Verrallina pseudomediofasciata

Scientific classification
- Domain: Eukaryota
- Kingdom: Animalia
- Phylum: Arthropoda
- Class: Insecta
- Order: Diptera
- Family: Culicidae
- Genus: Verrallina
- Subgenus: Neomacleaya
- Species: V. pseudomediofasciata
- Binomial name: Verrallina pseudomediofasciata (Theobald, 1910)

= Verrallina pseudomediofasciata =

- Genus: Verrallina
- Species: pseudomediofasciata
- Authority: (Theobald, 1910)

Species of mosquito

Verrallina pseudomediofasciata is a species of mosquito in the genus Verrallina. It was first described by Frederick Vincent Theobald in 1910. Based on the known distribution of the genus Verrallina, this species is likely found in tropical regions, including Southeast Asia and northeastern Australia.
━━━━━━━━━━━━━━━━━━━━━━━━━━━━━━
Problem to work on
Reproduce the passage of the Verrallina pseudomediofasciata text that runs from "Scientific classification" up to and including "pseudomediofasciata (Theobald, 1910)", without changing a character.

Source data
━━━━━━━━━━━━━━━━━━━━━━━━━━━━━━
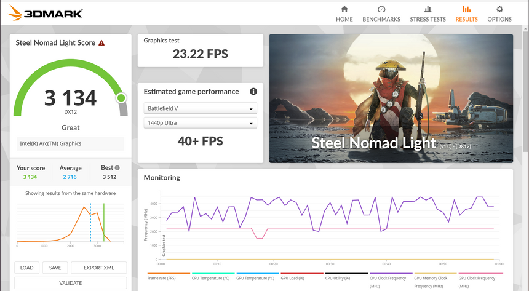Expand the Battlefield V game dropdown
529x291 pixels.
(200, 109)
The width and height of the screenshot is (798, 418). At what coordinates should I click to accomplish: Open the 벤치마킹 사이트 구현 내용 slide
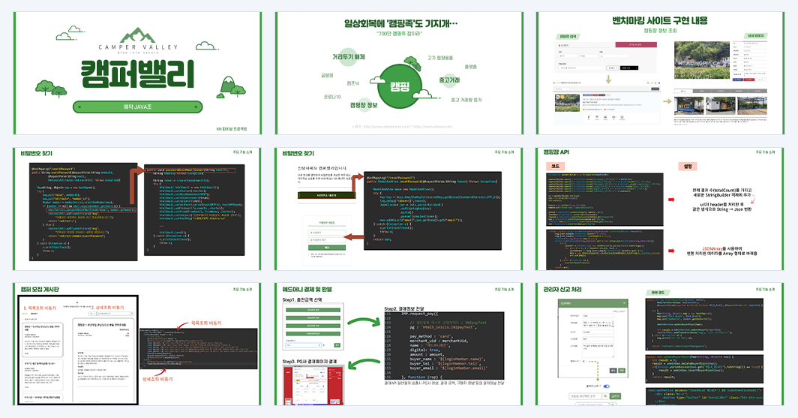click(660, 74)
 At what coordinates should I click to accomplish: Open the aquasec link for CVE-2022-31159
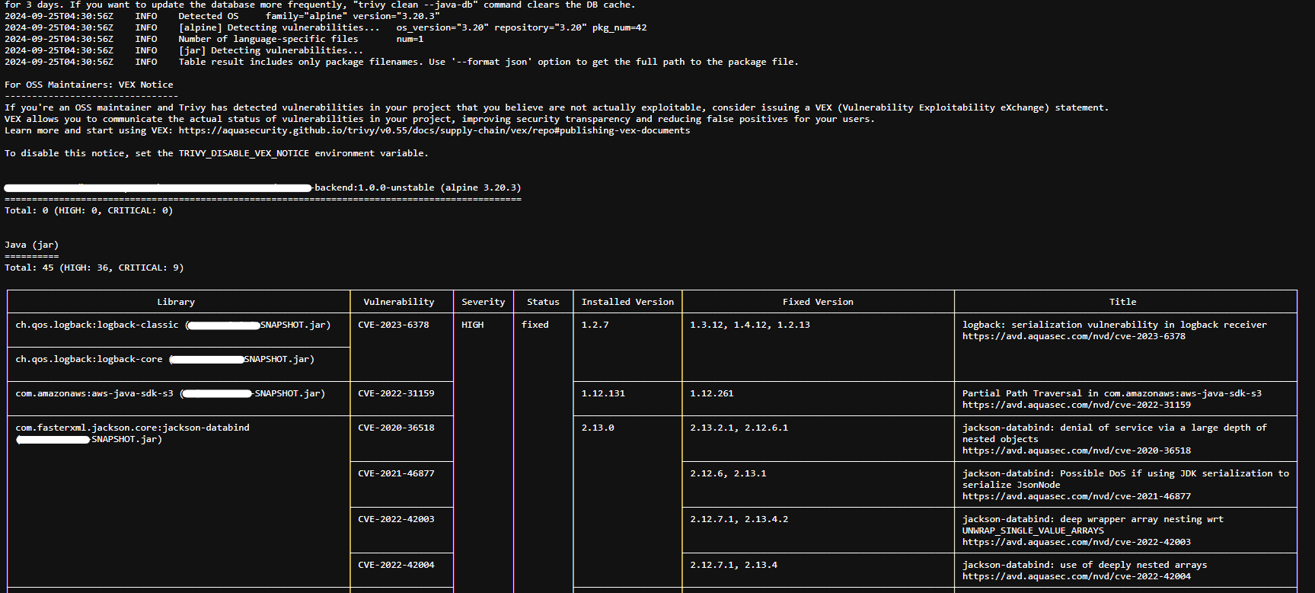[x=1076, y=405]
━━━━━━━━━━━━━━━━━━━━━━━━━━━━━━
Written reply
Scientific classification
- Domain: Eukaryota
- Kingdom: Animalia
- Phylum: Arthropoda
- Class: Insecta
- Order: Diptera
- Family: Culicidae
- Genus: Verrallina
- Subgenus: Neomacleaya
- Species: V. pseudomediofasciata
- Binomial name: Verrallina pseudomediofasciata (Theobald, 1910)